Across all the entries below, how many lines contain the string "agent"? The number by itself is the answer.

• GIVEN ENTRIES
==========

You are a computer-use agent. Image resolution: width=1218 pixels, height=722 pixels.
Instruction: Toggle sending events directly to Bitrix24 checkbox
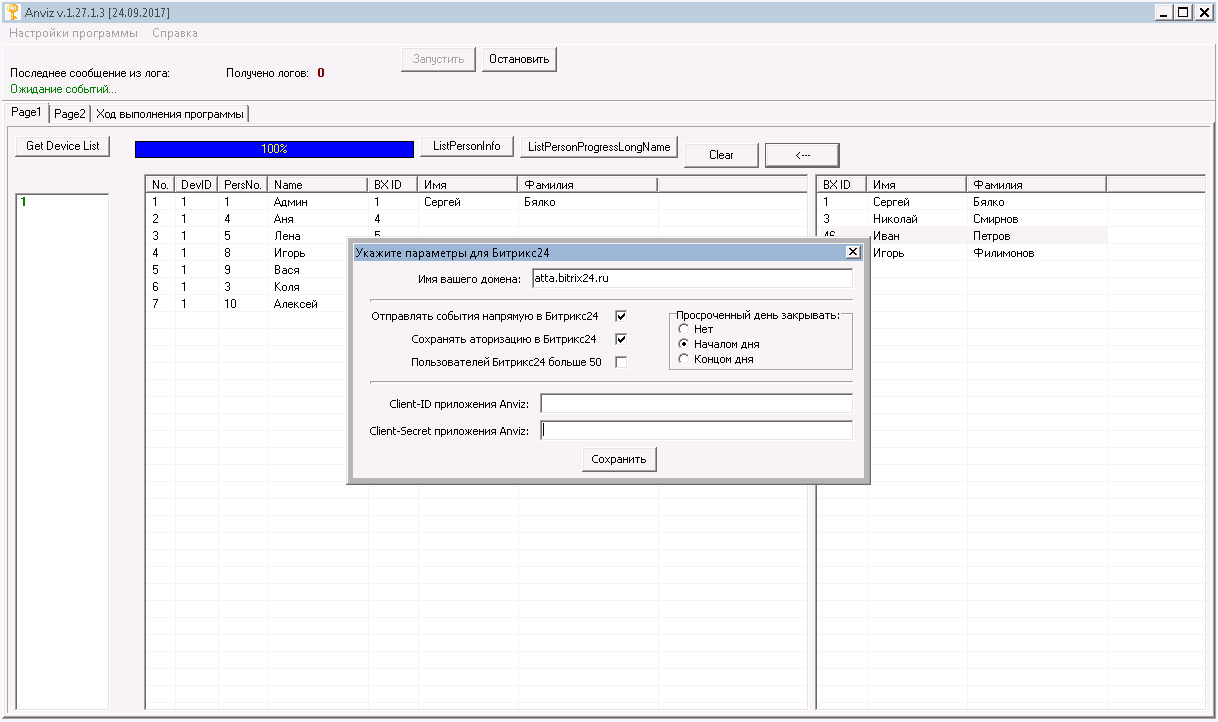coord(621,316)
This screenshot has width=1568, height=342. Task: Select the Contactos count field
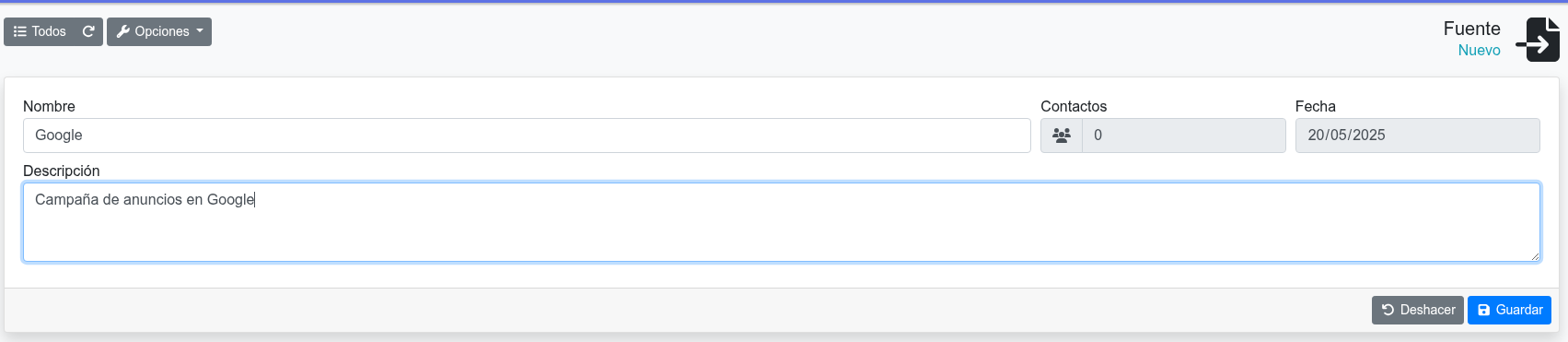click(x=1184, y=136)
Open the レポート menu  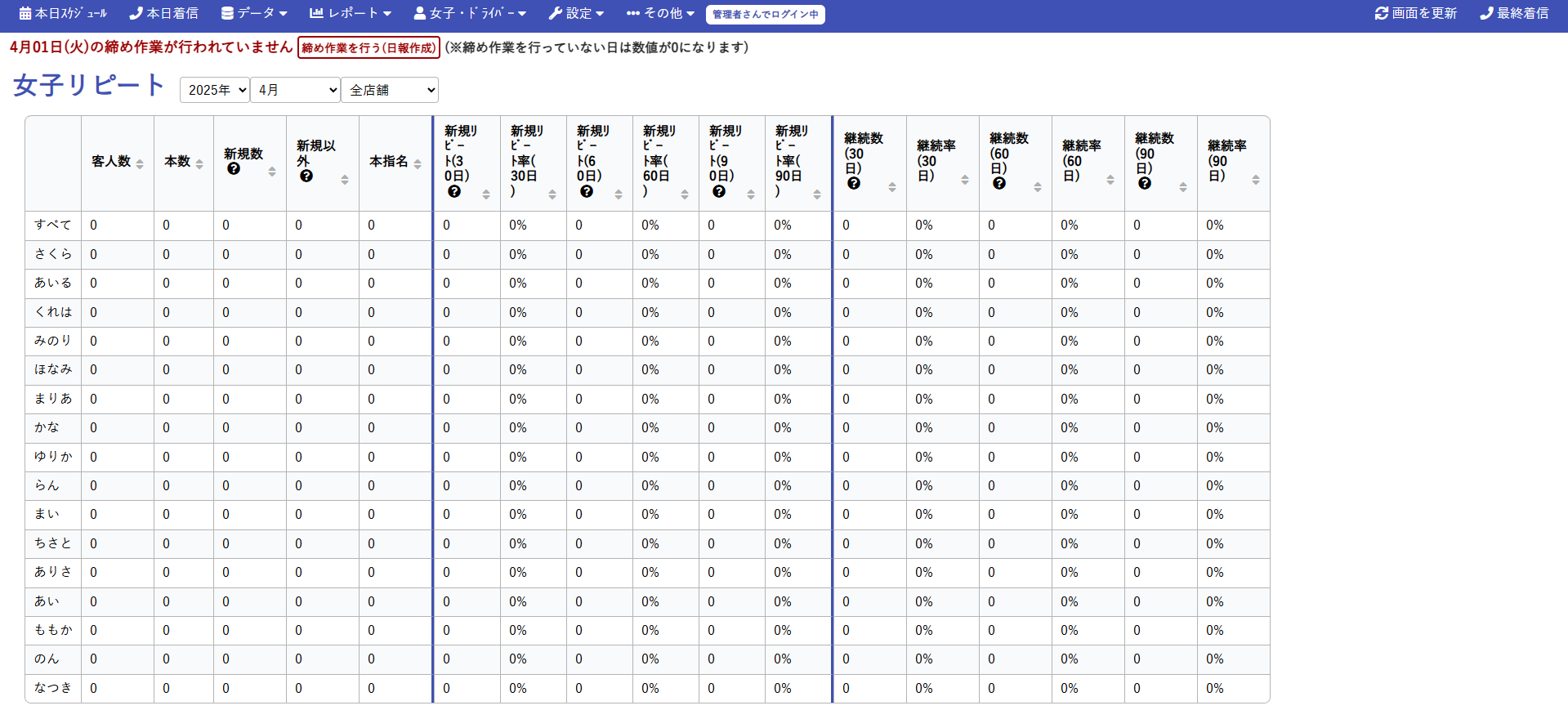(x=351, y=14)
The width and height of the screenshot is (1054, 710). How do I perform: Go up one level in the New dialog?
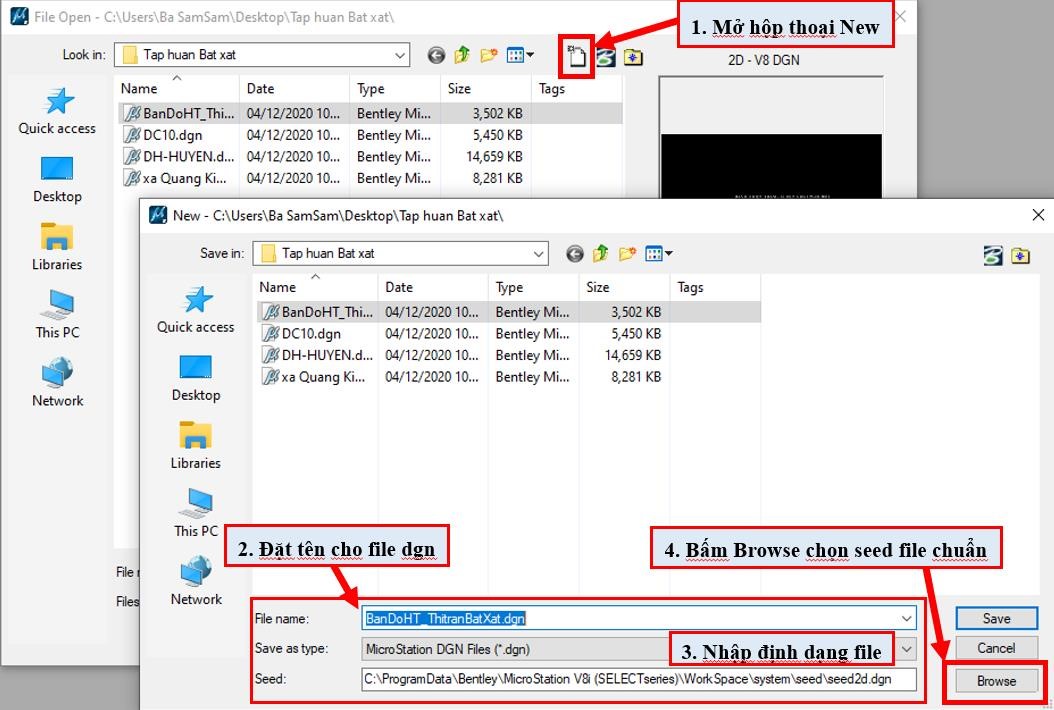(x=600, y=254)
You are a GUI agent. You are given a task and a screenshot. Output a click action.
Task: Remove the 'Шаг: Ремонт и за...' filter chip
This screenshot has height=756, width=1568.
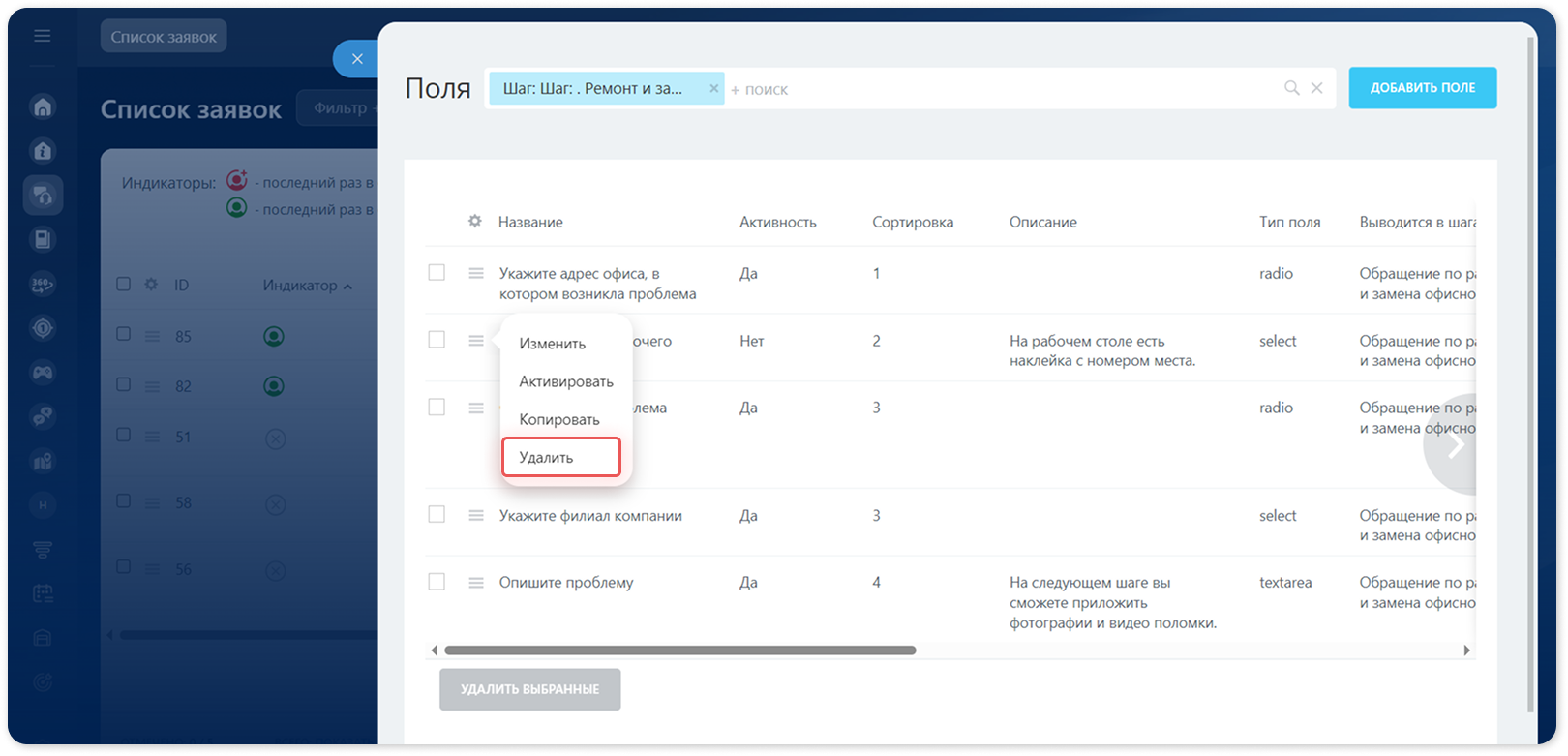(x=714, y=88)
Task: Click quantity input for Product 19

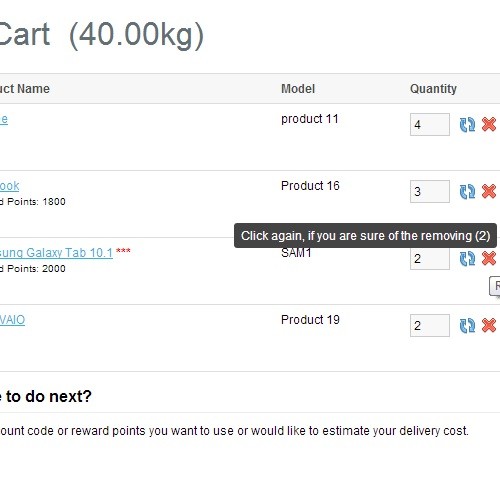Action: (430, 326)
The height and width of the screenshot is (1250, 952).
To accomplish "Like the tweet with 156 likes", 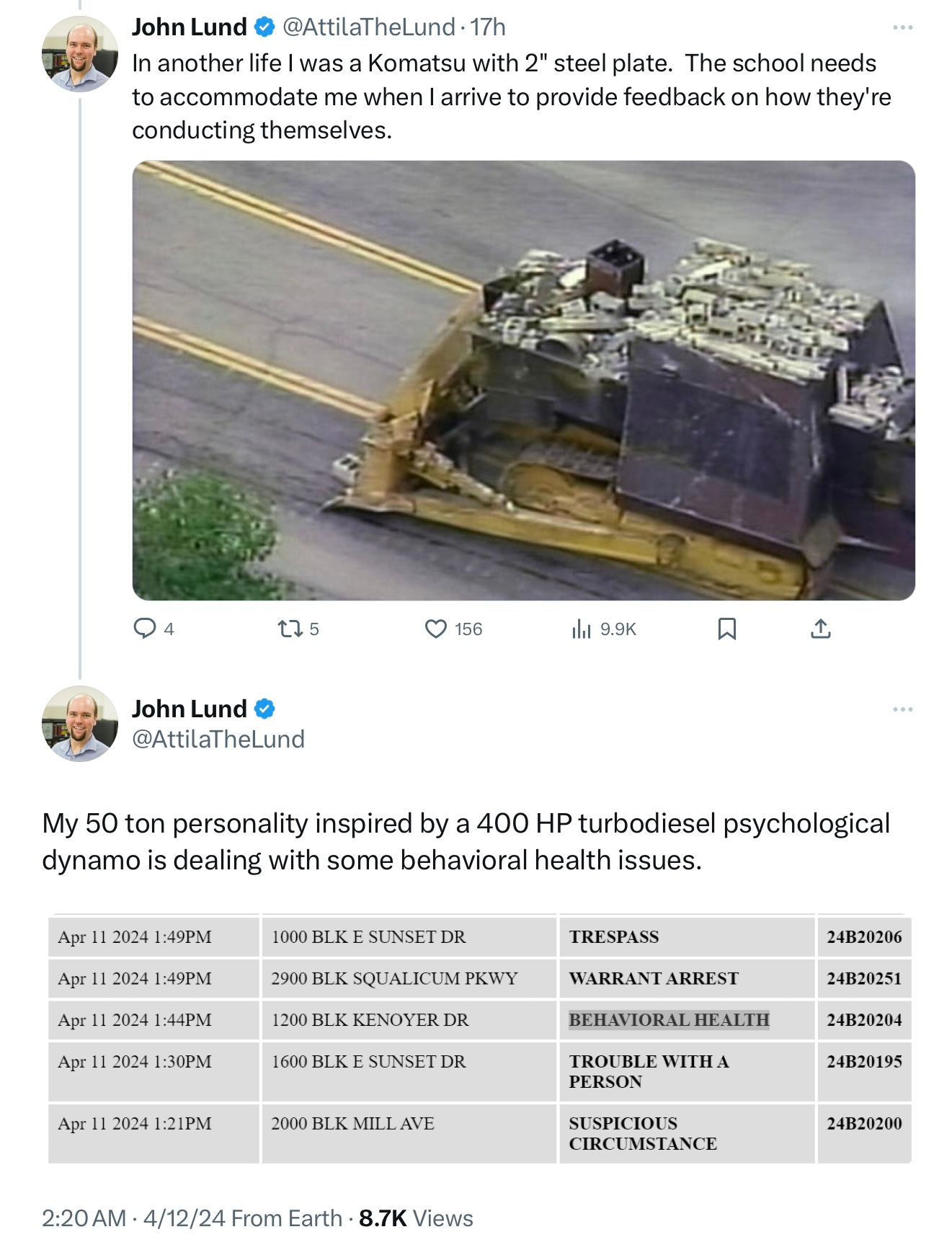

==========

• ANSWER
2